(Stored data entries)
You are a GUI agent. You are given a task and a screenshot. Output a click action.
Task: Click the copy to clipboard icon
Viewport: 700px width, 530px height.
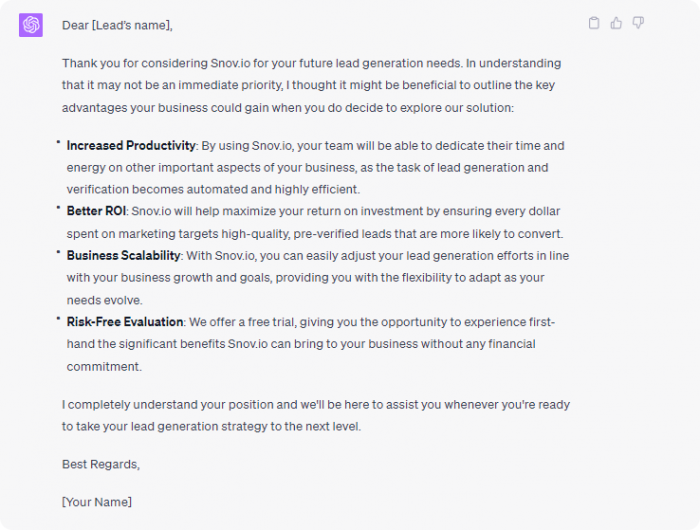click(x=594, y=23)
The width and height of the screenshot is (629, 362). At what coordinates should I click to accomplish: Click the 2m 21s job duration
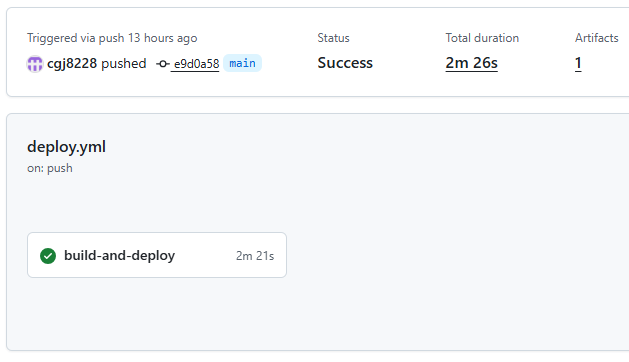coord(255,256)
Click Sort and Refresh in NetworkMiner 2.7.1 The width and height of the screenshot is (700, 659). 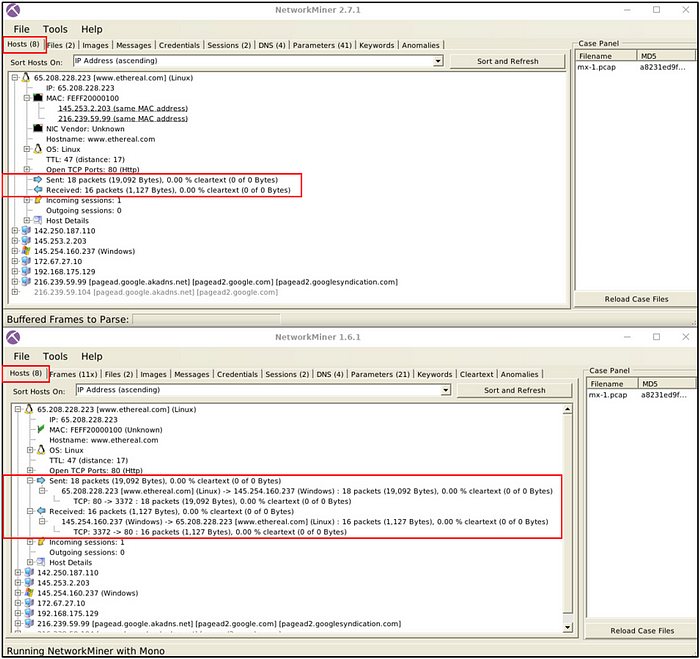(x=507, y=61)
--
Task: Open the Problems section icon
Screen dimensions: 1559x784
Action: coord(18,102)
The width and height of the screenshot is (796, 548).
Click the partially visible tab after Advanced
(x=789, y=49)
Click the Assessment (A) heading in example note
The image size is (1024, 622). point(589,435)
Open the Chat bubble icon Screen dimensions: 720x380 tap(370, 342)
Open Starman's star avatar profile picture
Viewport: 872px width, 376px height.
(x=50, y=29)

▶ **YOUR INSTRUCTIONS**:
Check each line above for the string "Open" and return those that contain it.

▶ **ANSWER SECTION**:
Task: Open the Problems section icon
Open the Chat bubble icon Screen dimensions: 720x380 tap(370, 342)
Open Starman's star avatar profile picture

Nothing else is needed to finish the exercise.